Key insights and market outlook
Asosiasi Pengusaha Ritel Indonesia (HIPPINDO) meminta agar larangan pemajangan rokok dalam Rancangan Peraturan Daerah Kawasan Tanpa Rokok (Ranperda KTR) DKI Jakarta ditinjau ulang. Ketua Umum HIPPINDO, Budihardjo Iduansjah berargumentasi bahwa larangan tersebut justru dapat meningkatkan penjualan rokok ilegal bukan mengurangi angka perokok. Ia menyarankan untuk fokus menghapus rokok ilegal dan menyelesaikan masalah tenaga kerja dan penerimaan sebelum menerapkan regulasi tersebut.
Asosiasi Pengusaha Ritel Indonesia (HIPPINDO) telah menyampaikan keprihatinan atas larangan pemajangan rokok yang diusulkan dalam Rancangan Peraturan Daerah Kawasan Tanpa Rokok (Ranperda KTR) DKI Jakarta. Menurut Ketua Umum HIPPINDO, Budihardjo Iduansjah, larangan tersebut dapat meningkatkan penjualan rokok ilegal bukan mengurangi angka perokok.

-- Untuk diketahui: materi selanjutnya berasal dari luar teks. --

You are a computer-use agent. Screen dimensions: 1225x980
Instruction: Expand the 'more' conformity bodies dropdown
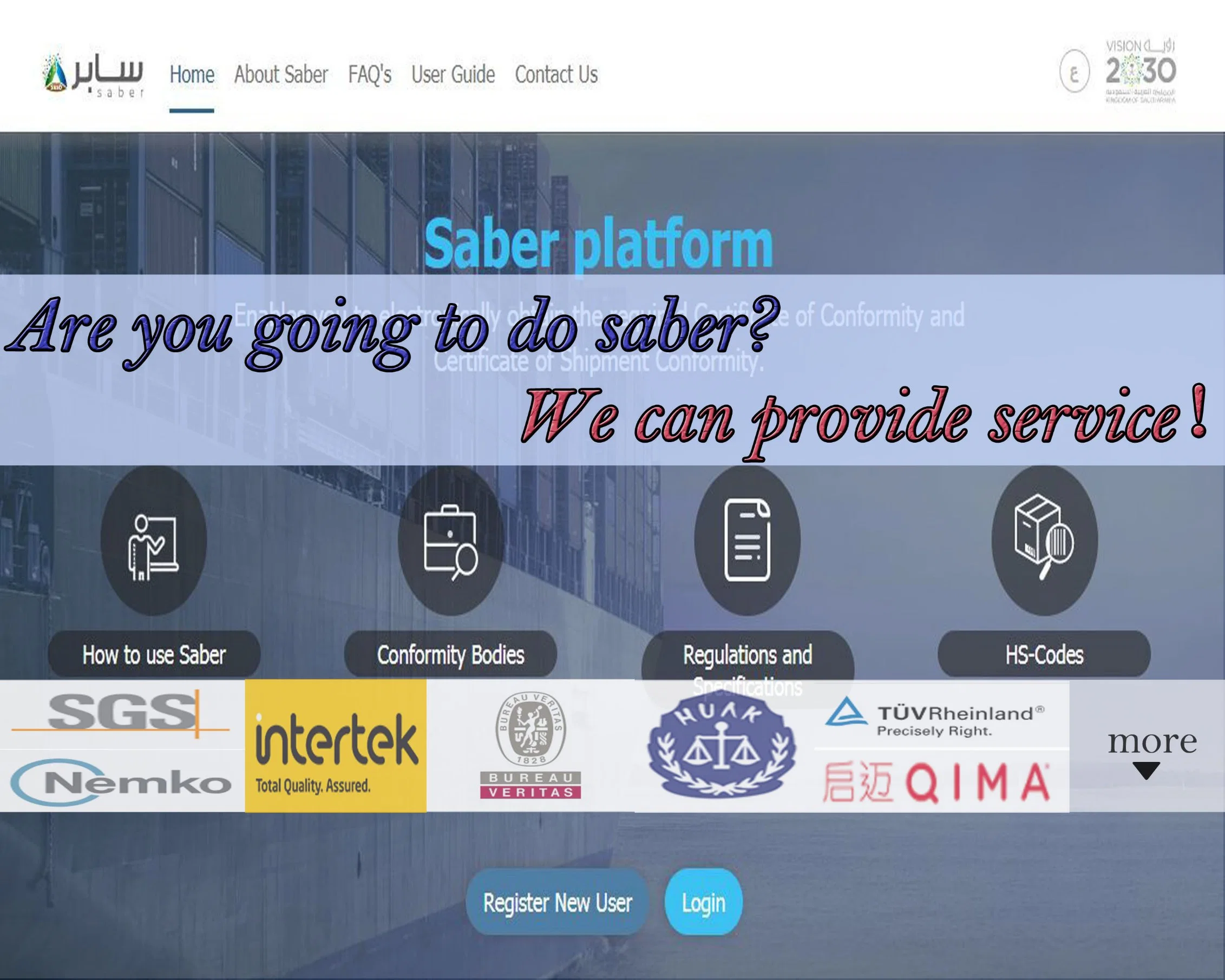tap(1150, 750)
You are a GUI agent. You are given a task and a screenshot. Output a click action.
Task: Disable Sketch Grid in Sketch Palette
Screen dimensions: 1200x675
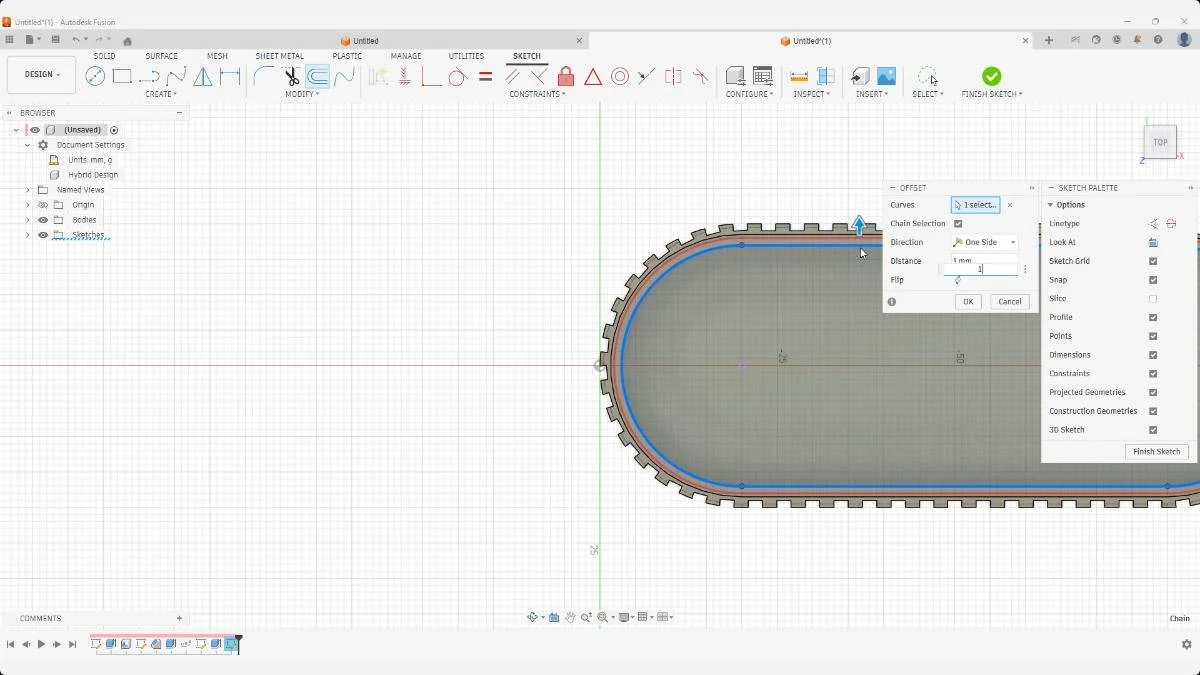[1153, 261]
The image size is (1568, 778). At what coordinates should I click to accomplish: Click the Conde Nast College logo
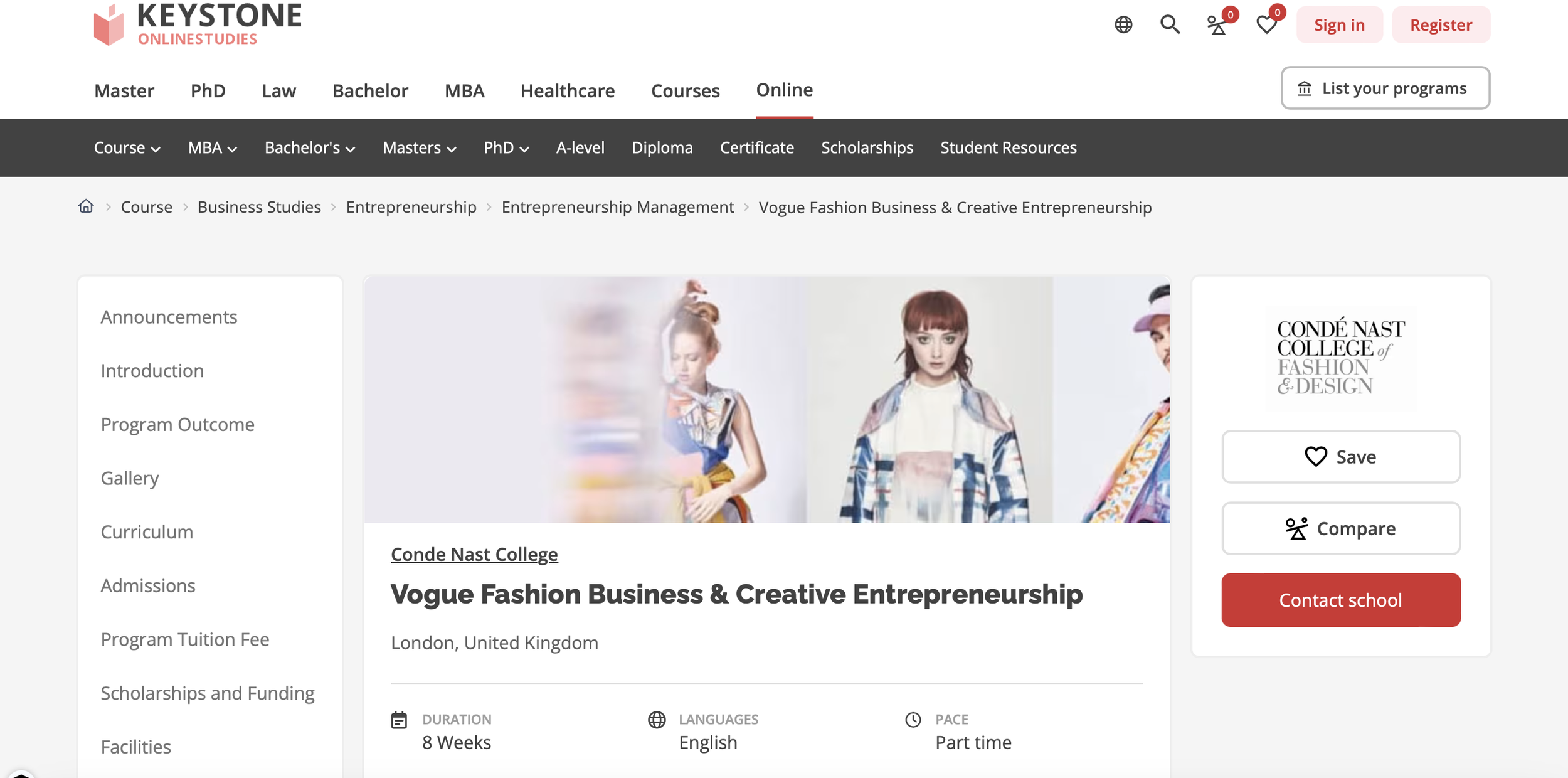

Iduansjah menyarankan agar pemerintah fokus menghapus rokok ilegal dan menyelesaikan masalah tenaga kerja dan penerimaan sebelum menerapkan regulasi tersebut. Ia mengutip arahan Menteri Keuangan untuk menyelesaikan masalah pengangguran dan penerimaan sebelum mengeluarkan larangan baru.
Larangan yang diusulkan telah memicu keprihatinan di kalangan pengusaha ritel dan konsumen. Meskipun larangan tersebut bertujuan mengurangi angka perokok, larangan tersebut dapat berdampak negatif pada pengusaha ritel yang mengandalkan penjualan rokok untuk pendapatan. Selain itu, larangan tersebut dapat mendorong konsumen ke pasar rokok ilegal, melemahkan upaya pemerintah untuk mengurangi angka perokok.